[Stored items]
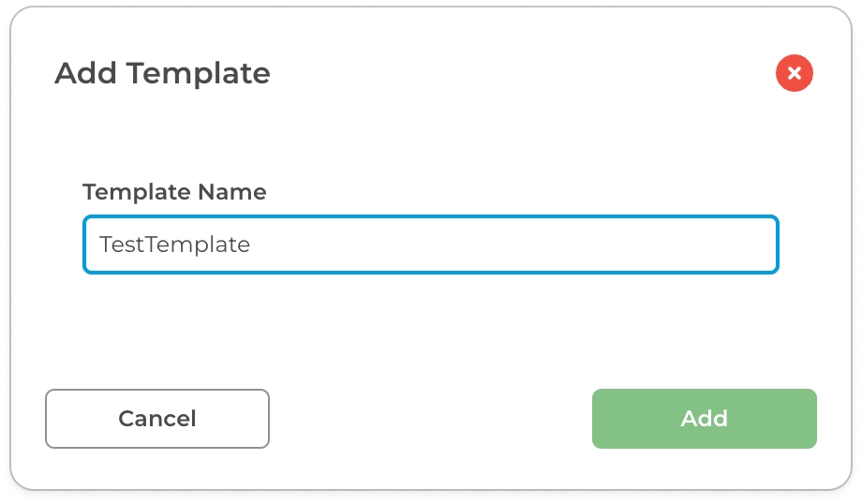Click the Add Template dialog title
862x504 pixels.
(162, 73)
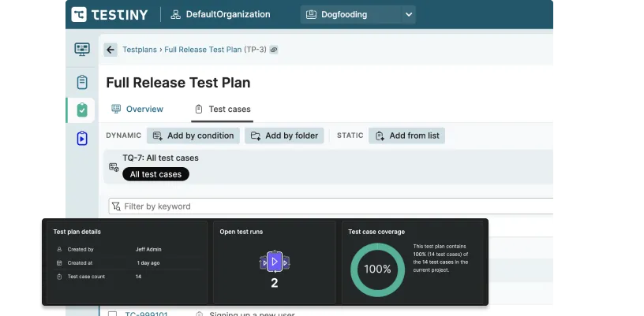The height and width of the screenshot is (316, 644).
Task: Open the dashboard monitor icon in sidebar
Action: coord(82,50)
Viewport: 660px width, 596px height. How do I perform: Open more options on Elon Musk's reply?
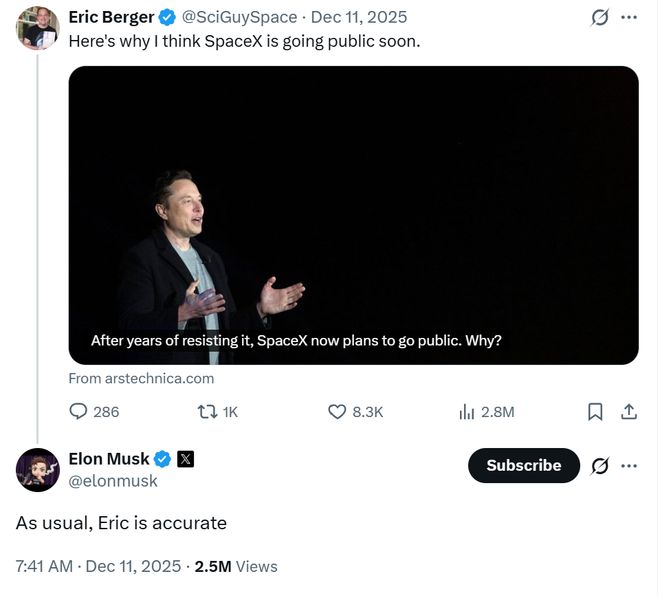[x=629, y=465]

**Work to complete:** A word-for-word copy of the lines from the one with "Viewport: 660px width, 596px" through the last line of the data above is required, with both end lines included and no pictures.

**Response:**
Viewport: 660px width, 596px height. How do I perform: Open more options on Elon Musk's reply?
[x=629, y=465]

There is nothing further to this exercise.